Yoshigasaki Sensei mostra un esercizio per inviare Ki.
"Apri le mani, inviare Ki. Qui! OK."

Riassunto

"Inviare Ki con il 'braccio impiegabile' non è una buona idea. Questo è solo una bugia per impressionare la gente. È propaganda. Questa propaganda non è colpa di Tohei Sensei. Anche maestro Ueshiba Morihei faceva questa propaganda. Così facevano tutte le vecchie arti marziali. I clan dei samurai assumavano qualcuno per insegnare le arti marziali. Le tecniche prendevano il nome del clan. Quando un clan aveva 500 anni di storia, dicevano che le tecniche avevano 500 anni di tradizione. Ma era solo il nome, perché ogni responsabile insegnava come voleva.
Tanta gente in tutto il mondo piace oggi di dire: noi pratichiamo un'arte marziale giapponese tradizionale che ha 500 anni di storia. È tutto una bugia.
Ogni persona ha insegnato la sua tecnica. Quindi non c'è questa continuitá della tecnica.
Tutte queste tecniche erano solo per il combattimento.

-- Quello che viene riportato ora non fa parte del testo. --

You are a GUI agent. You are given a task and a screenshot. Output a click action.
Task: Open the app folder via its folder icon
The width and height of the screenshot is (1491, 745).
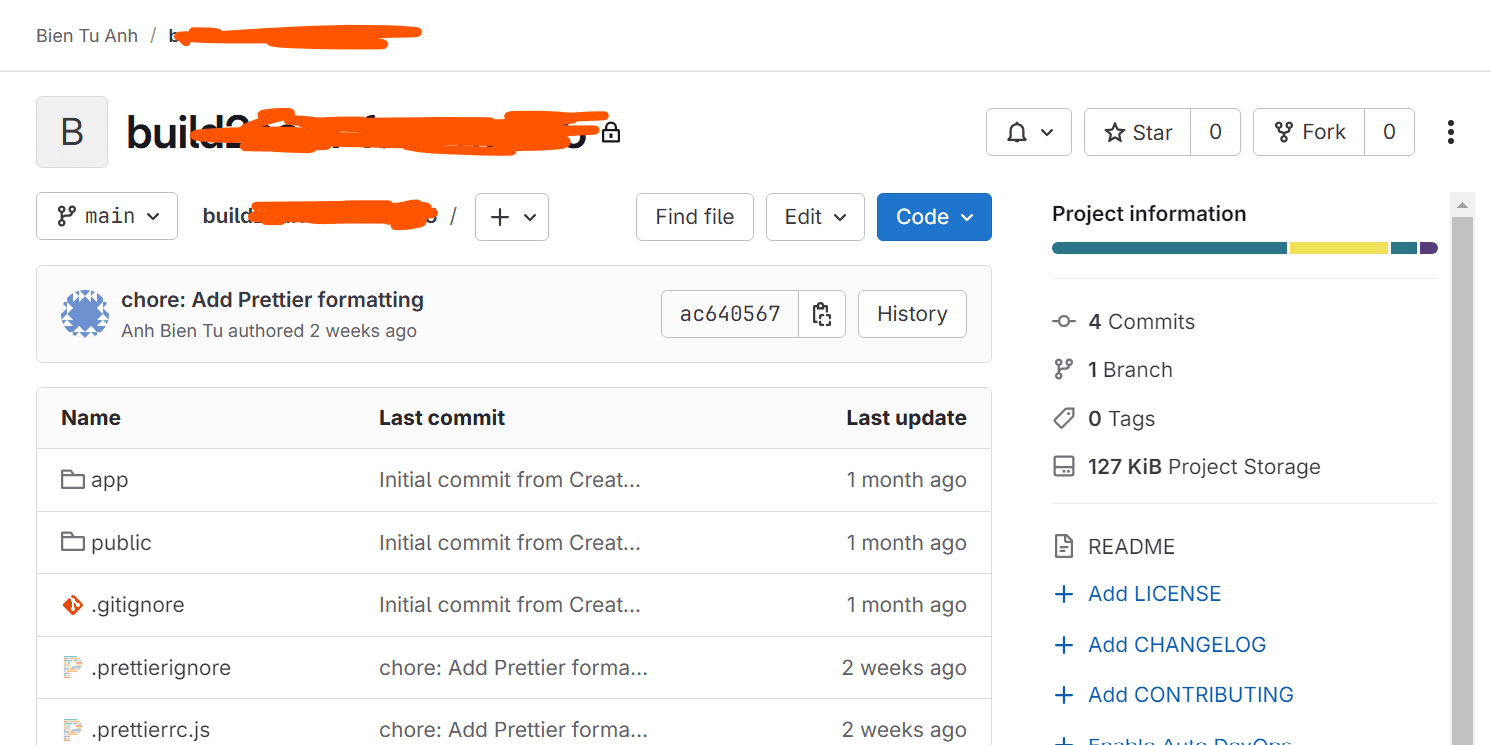[71, 479]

Quando hai 20 or 30 anni sei forte, ma con 40 o 50 anni finisce la forza fisica. Ci sono massimo 20 anni, piuttosto solo 10 anni per combattere. Quindi è nato questa tradizione di impressionare.
Allora quale è il metodo migliore per inviare Ki?
Questo è il metodo migliore per imparare come inviare Ki. Questo è molto utile e si invia veramente Ki."


Dojo e realtà

Nel film del 2006 "Hana yori mo naho", il direttore Koreeda Hirokazu mostra un samurai un po' timido (Soza-san) che vive temporaneamente in uno slum di Edo alla ricerca dell'assassino di suo padre. Il piccolo Shinbo è stato vittima di bullismo da parte di altri bambini e ora vuole imparare a combattere con la spada.
Soza-san non insegna al di fuori del suo dojo. Quindi un altro samurai riprende le lezioni. Un giovane del quartiere, a cui piace combattere, dubita dell'uso pratico delle tecniche apprese nel dojo. Sfida Soza-san e lo finisce con i suoi metodi non convenzionali.